> Data supplied:
━━━
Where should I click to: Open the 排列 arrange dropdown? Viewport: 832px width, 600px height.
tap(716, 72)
━━━
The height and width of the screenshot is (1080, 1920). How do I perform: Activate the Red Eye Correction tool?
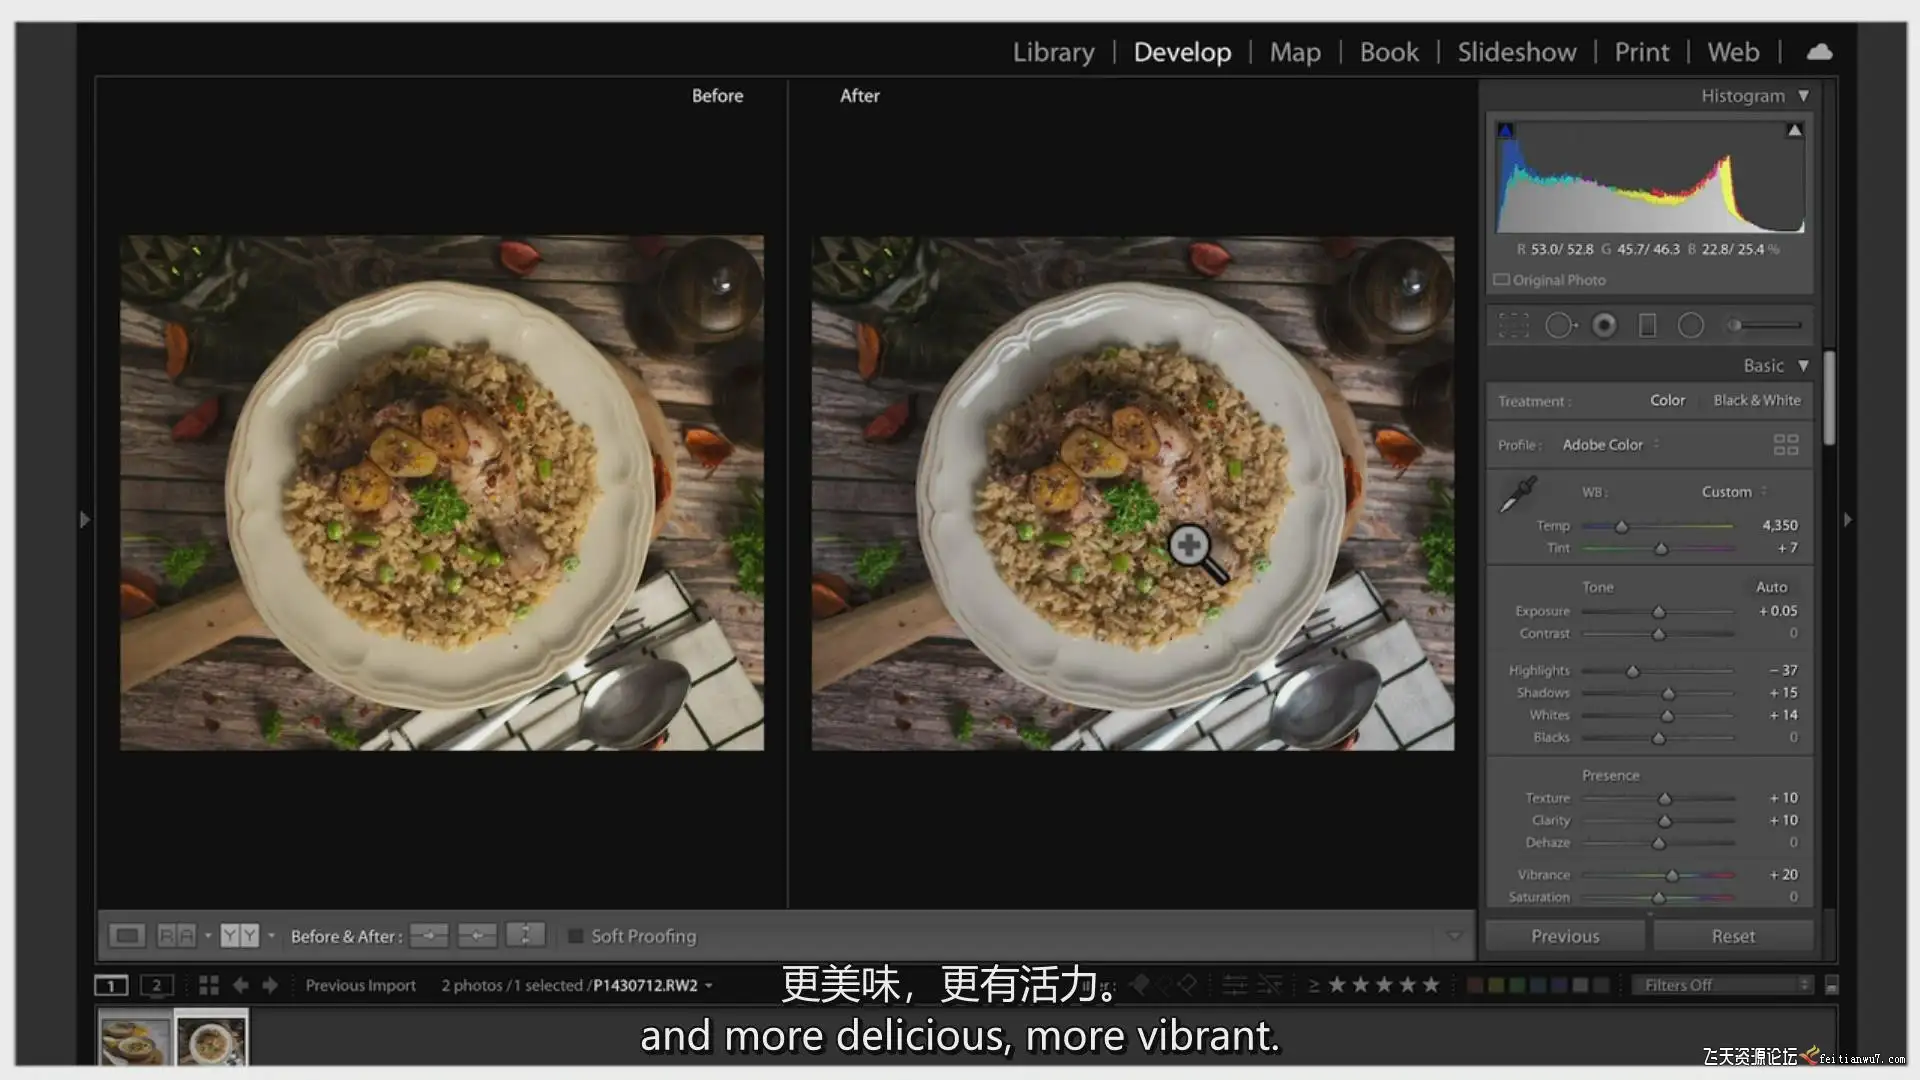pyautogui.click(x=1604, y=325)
━━━
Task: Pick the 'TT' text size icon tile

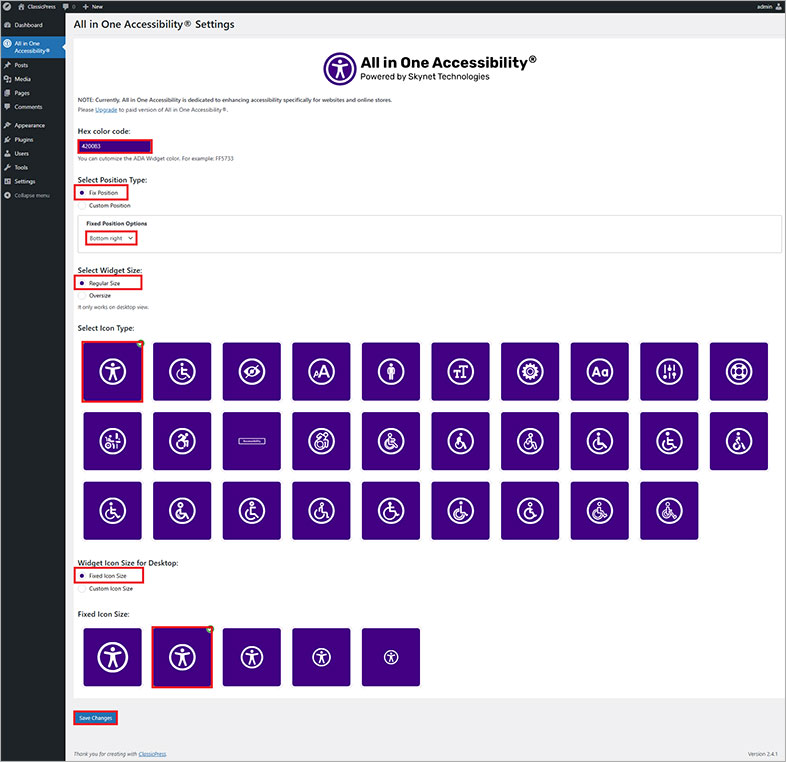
━━━
> What this task involves:
Retype the rows starting at the line containing "Where should I" and ending after the line containing "tap(716, 72)".

> Task answer:
Where should I click to: Open the 排列 arrange dropdown? Viewport: 832px width, 600px height.
tap(716, 72)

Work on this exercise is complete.